Runs a subprocess for each example. The model output is read from stdout.
model:
type: command
command: ["python", "scripts/run_model.py"]
input_via: stdin # or "arg" (appends input as the last arg), or "env" (sets INPUT env var)
timeout_seconds: 60
Useful for wrapping local models, scripts, or tools that aren’t exposed over HTTP.
Returns the input unchanged. Useful for testing graders without a real model.
model:
type: echo
Returns an empty string for every input. Useful for verifying threshold behavior.
model:
type: noop
When using the Go API, implement the Model interface to provide any model behavior:
type Model interface {
Run(ctx context.Context, input string) (string, error)
}
The simplest way to implement it is with matchspec.ModelFunc:
model := matchspec.ModelFunc(func(ctx context.Context, input string) (string, error) {
// Call your model here.
resp, err := client.Complete(ctx, input)
if err != nil {
return "", err
}
return resp.Text, nil
})
For models that need initialization or cleanup, implement the full interface:
type MyModel struct {
client *llm.Client
}
func (m *MyModel) Run(ctx context.Context, input string) (string, error) {
return m.client.Complete(ctx, input)
}
harness := matchspec.Harness{
Name: "summarization-v2",
Description: "Summarization quality eval.",
Dataset: myDataset,
Model: myModel,
Graders: []matchspec.Grader{
matchspec.NewSemanticSimilarityGrader(matchspec.SemanticSimilarityConfig{
EmbeddingEndpoint: "https://api.openai.com/v1/embeddings",
Model: "text-embedding-3-small",
APIKey: os.Getenv("OPENAI_API_KEY"),
Threshold: 0.82,
}),
matchspec.NewExactMatchGrader(matchspec.ExactMatchConfig{
Threshold: 0.60,
TrimWhitespace: true,
}),
},
Concurrency: 8,
TimeoutSeconds: 30,
Retries: 2,
}
matchspec runs model calls concurrently within a harness. The concurrency field controls how many model calls are in flight at once. The default is 4.
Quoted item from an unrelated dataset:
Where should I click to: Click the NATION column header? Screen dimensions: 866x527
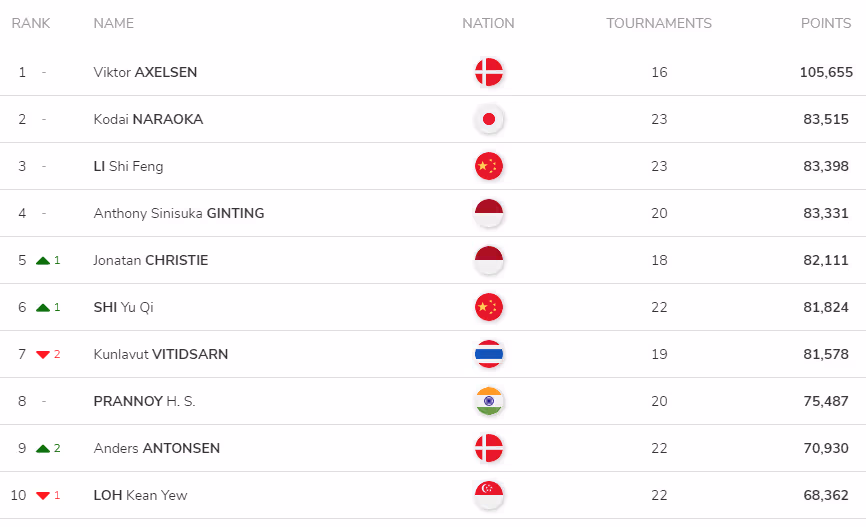click(x=488, y=23)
Setting concurrency higher speeds up eval runs but increases load on the model endpoint. For rate-limited APIs (like OpenAI), set concurrency to match your allowed request rate. A concurrency of 8 with a 500ms average latency gives roughly 16 requests per second.
Grader calls run concurrently with model calls — while one batch of model outputs is being scored, the next batch of model calls is already in flight.
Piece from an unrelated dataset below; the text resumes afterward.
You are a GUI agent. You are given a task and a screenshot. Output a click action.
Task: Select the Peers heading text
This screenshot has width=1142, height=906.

When a model call fails (network error, timeout, non-2xx response), matchspec can retry it before recording a failure. Configure with retries and retry_delay_ms:
retries: 3
retry_delay_ms: 1000
Retries use exponential backoff: the actual delay before retry N is retry_delay_ms * 2^(N-1). With retry_delay_ms: 1000 and retries: 3, the delays are 1s, 2s, and 4s.
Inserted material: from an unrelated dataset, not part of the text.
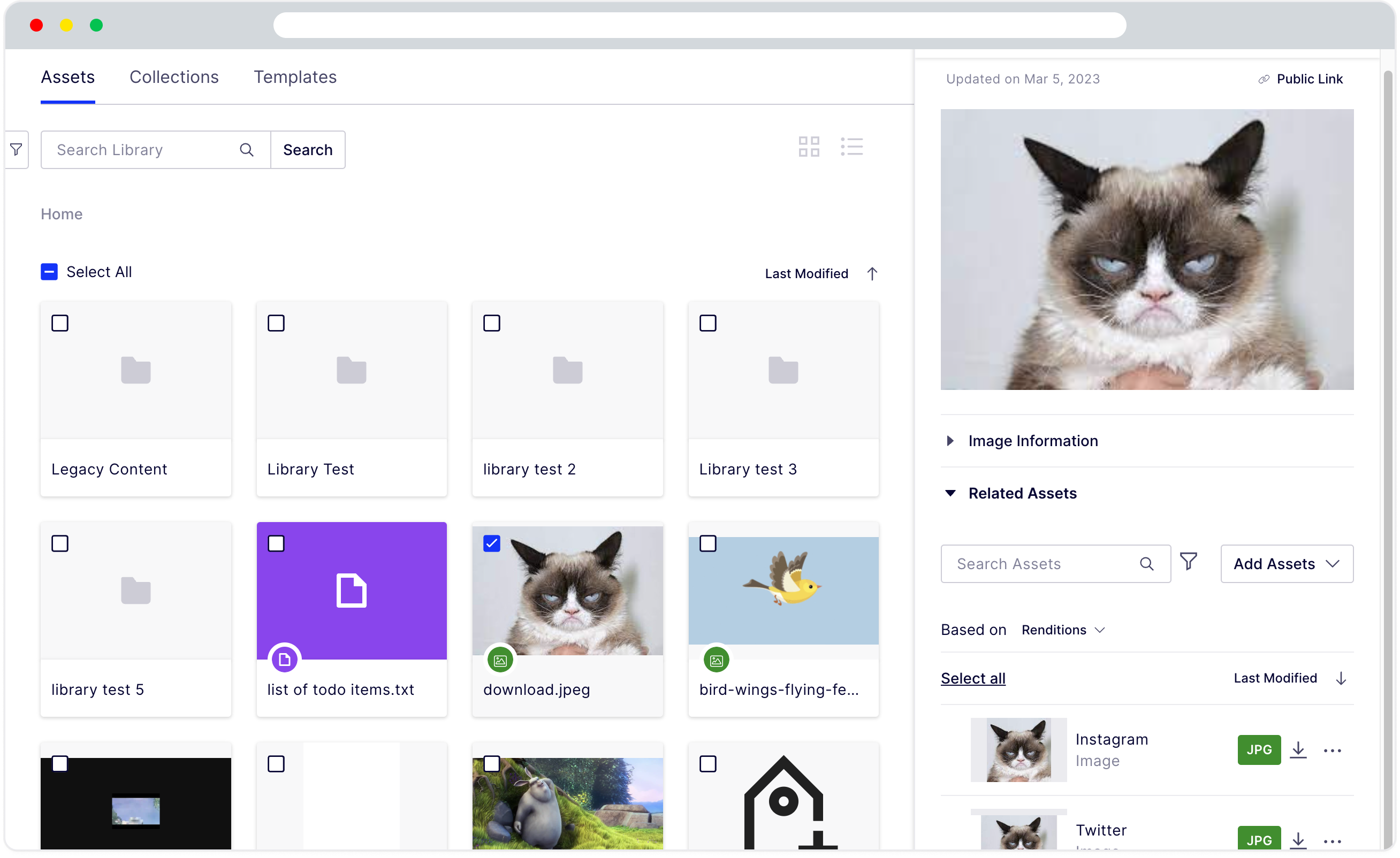
Task: Click the Search button in library toolbar
Action: (x=308, y=149)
If all retries fail, the example is recorded with a model_error status and excluded from the pass rate calculation. The number of model errors is reported separately:
suite: summarization-v2
─────────────────────────────────────────────
semantic_similarity 0.84 ✓ (≥0.80)
exact_match 0.63 ✓ (≥0.60)
─────────────────────────────────────────────
overall PASS
model_errors 2 of 120 examples failed
For small datasets, define examples inline in the harness file:
dataset:
name: quick-check
examples:
- id: ex-001
input: "What is the capital of France?"
expected: "Paris"
- id: ex-002
input: "What is 2 + 2?"
expected: "4"
A suite can run multiple harnesses and aggregate the results:
# matchspec.yml
suites:
- name: full-eval
harnesses:
- ./evals/summarization/harness.yml
- ./evals/qa/harness.yml
- ./evals/classification/harness.yml
thresholds:
overall: 0.80
Each harness runs independently. The suite-level threshold applies to the aggregate pass rate across all harnesses combined. Per-grader thresholds in individual harness files still apply within each harness.